_PROBLEM DETAILS_.
Using the forum thread below, decide whether each statement agrees with it. Answer yes or no and quote the words that decide it. (a) Tom Ribbecke is named as someone making a modest living at luthiery. (b) Steve describes himself as more of a guitar player than a woodworker. (c) Steve's daughter helped make the guitar body.

Anyway, if you thought you were going to get into the luthiery business and make money, as Cagey and others are saying, you're likely up the wrong tree using Warmoth parts.
Look at what the guys are doing who actually ARE making a modest living at it.  Guys like Tom Ribbecke (who didn't make a living for a VERY long time), David Myka, Erich Solomon, Michael Spalt... just a few off the top of my head.
 
Cagey said:
I have some guitars here with GHS pups in them that are unbelievably great-sounding, and if I wanted to sell one, I could tell whoever shows up that they're custom Kinmans I paid $525 for and they wouldn't know any better. Be happy, they would. Tell 'em they're GHS parts I paid $70 for the pair and they might not buy the guitar at all, never mind how it sounds.

Sounds like exactly what you would do, oh wait I mean probably already have done multiple times to several people.
 
McGuyver said:
Cagey said:
I have some guitars here with GHS pups in them that are unbelievably great-sounding, and if I wanted to sell one, I could tell whoever shows up that they're custom Kinmans I paid $525 for and they wouldn't know any better. Be happy, they would. Tell 'em they're GHS parts I paid $70 for the pair and they might not buy the guitar at all, never mind how it sounds.

Sounds like exactly what you would do, oh wait I mean probably already have done multiple times to several people.

Ah, it seems someone here has a personal issue that might be better resolved out back.
 
Thanks for all the great responses folks, it seems like my dream of making a few bucks off of selling a few guitars won't work.

I am more of a woodworker than a guitar player but making a neck seems out of my league when it comes to frets. and how exact the neck connection must be.

I really enjoyed making the body for this guitar and my daughter also helped a lot and we bot really learned a great deal.

Steve

 
Equinox said:
Thanks for all the great responses folks, it seems like my dream of making a few bucks off of selling a few guitars won't work.

_INFORMATION SUPPLIED_.
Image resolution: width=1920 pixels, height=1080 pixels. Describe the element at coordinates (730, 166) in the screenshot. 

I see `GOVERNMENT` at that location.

_SOLUTION TO THE PROBLEM_.
(a) Yes: "Look at what the guys are doing who actually ARE making a modest living at it.  Guys like Tom Ribbecke"
(b) No: "I am more of a woodworker than a guitar player"
(c) Yes: "I really enjoyed making the body for this guitar and my daughter also helped a lot"